• **Instructions for the task**:
Your answer must be an exact copy of the data below.

(Data provided begins)

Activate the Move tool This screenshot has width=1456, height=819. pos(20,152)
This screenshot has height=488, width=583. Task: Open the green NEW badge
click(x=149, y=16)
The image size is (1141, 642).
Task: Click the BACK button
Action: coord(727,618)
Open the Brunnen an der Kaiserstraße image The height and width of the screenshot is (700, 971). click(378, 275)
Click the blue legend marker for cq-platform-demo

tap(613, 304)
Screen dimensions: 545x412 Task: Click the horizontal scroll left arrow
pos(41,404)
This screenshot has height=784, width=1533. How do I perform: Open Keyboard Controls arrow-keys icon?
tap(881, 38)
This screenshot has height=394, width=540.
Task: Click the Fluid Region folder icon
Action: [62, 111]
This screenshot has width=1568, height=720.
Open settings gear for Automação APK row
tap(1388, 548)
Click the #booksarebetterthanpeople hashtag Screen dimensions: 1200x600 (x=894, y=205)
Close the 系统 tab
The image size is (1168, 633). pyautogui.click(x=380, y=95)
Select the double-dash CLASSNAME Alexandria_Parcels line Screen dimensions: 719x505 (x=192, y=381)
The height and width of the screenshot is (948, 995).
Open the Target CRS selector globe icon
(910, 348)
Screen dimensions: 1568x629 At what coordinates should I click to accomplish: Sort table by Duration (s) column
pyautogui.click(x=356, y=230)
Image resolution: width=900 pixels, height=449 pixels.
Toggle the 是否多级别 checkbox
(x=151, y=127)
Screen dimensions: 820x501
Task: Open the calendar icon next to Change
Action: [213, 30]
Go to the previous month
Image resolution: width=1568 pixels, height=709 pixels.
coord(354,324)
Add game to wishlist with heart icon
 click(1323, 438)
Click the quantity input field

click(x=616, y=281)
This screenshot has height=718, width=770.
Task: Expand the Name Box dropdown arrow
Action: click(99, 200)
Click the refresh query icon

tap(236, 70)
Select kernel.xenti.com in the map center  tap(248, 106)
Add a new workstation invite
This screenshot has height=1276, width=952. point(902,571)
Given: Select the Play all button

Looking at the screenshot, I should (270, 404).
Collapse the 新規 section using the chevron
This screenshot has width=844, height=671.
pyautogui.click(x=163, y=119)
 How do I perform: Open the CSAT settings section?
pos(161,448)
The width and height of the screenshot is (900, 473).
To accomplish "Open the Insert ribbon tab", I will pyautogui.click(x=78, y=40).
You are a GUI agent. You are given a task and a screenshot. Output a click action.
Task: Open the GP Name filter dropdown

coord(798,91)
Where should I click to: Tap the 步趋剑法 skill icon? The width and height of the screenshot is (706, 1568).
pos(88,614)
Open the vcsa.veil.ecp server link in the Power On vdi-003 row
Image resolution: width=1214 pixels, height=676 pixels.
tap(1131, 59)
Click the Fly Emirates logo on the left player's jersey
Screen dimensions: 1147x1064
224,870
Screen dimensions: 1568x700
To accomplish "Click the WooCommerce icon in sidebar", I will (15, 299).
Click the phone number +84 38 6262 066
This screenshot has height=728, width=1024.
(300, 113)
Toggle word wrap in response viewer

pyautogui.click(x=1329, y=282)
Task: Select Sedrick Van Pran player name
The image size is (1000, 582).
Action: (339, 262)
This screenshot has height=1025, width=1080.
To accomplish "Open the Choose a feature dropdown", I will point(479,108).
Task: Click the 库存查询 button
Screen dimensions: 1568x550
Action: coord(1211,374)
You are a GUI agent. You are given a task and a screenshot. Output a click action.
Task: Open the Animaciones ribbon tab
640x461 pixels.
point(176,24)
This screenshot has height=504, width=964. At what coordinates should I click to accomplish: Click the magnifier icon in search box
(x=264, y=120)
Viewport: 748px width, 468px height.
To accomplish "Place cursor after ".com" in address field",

(Data provided ends)

• **Exercise response**:
Activate the Move tool This screenshot has width=1456, height=819. pos(20,152)
This screenshot has height=488, width=583. Task: Open the green NEW badge
click(x=149, y=16)
The image size is (1141, 642).
Task: Click the BACK button
Action: coord(727,618)
Open the Brunnen an der Kaiserstraße image The height and width of the screenshot is (700, 971). click(378, 275)
Click the blue legend marker for cq-platform-demo

tap(613, 304)
Screen dimensions: 545x412 Task: Click the horizontal scroll left arrow
pos(41,404)
This screenshot has height=784, width=1533. How do I perform: Open Keyboard Controls arrow-keys icon?
tap(881, 38)
This screenshot has height=394, width=540.
Task: Click the Fluid Region folder icon
Action: [62, 111]
This screenshot has width=1568, height=720.
Open settings gear for Automação APK row
tap(1388, 548)
Click the #booksarebetterthanpeople hashtag Screen dimensions: 1200x600 (x=894, y=205)
Close the 系统 tab
The image size is (1168, 633). pyautogui.click(x=380, y=95)
Select the double-dash CLASSNAME Alexandria_Parcels line Screen dimensions: 719x505 (x=192, y=381)
The height and width of the screenshot is (948, 995).
Open the Target CRS selector globe icon
(910, 348)
Screen dimensions: 1568x629 At what coordinates should I click to accomplish: Sort table by Duration (s) column
pyautogui.click(x=356, y=230)
Image resolution: width=900 pixels, height=449 pixels.
Toggle the 是否多级别 checkbox
(x=151, y=127)
Screen dimensions: 820x501
Task: Open the calendar icon next to Change
Action: [213, 30]
Go to the previous month
Image resolution: width=1568 pixels, height=709 pixels.
coord(354,324)
Add game to wishlist with heart icon
 click(1323, 438)
Click the quantity input field

click(x=616, y=281)
This screenshot has height=718, width=770.
Task: Expand the Name Box dropdown arrow
Action: click(99, 200)
Click the refresh query icon

tap(236, 70)
Select kernel.xenti.com in the map center  tap(248, 106)
Add a new workstation invite
This screenshot has height=1276, width=952. point(902,571)
Given: Select the Play all button

Looking at the screenshot, I should (270, 404).
Collapse the 新規 section using the chevron
This screenshot has width=844, height=671.
pyautogui.click(x=163, y=119)
 How do I perform: Open the CSAT settings section?
pos(161,448)
The width and height of the screenshot is (900, 473).
To accomplish "Open the Insert ribbon tab", I will pyautogui.click(x=78, y=40).
You are a GUI agent. You are given a task and a screenshot. Output a click action.
Task: Open the GP Name filter dropdown

coord(798,91)
Where should I click to: Tap the 步趋剑法 skill icon? The width and height of the screenshot is (706, 1568).
pos(88,614)
Open the vcsa.veil.ecp server link in the Power On vdi-003 row
Image resolution: width=1214 pixels, height=676 pixels.
tap(1131, 59)
Click the Fly Emirates logo on the left player's jersey
Screen dimensions: 1147x1064
224,870
Screen dimensions: 1568x700
To accomplish "Click the WooCommerce icon in sidebar", I will (15, 299).
Click the phone number +84 38 6262 066
This screenshot has height=728, width=1024.
(300, 113)
Toggle word wrap in response viewer

pyautogui.click(x=1329, y=282)
Task: Select Sedrick Van Pran player name
The image size is (1000, 582).
Action: (339, 262)
This screenshot has height=1025, width=1080.
To accomplish "Open the Choose a feature dropdown", I will point(479,108).
Task: Click the 库存查询 button
Screen dimensions: 1568x550
Action: coord(1211,374)
You are a GUI agent. You are given a task and a screenshot. Output a click action.
Task: Open the Animaciones ribbon tab
640x461 pixels.
point(176,24)
This screenshot has height=504, width=964. At what coordinates should I click to accomplish: Click the magnifier icon in search box
(x=264, y=120)
Viewport: 748px width, 468px height.
To accomplish "Place cursor after ".com" in address field",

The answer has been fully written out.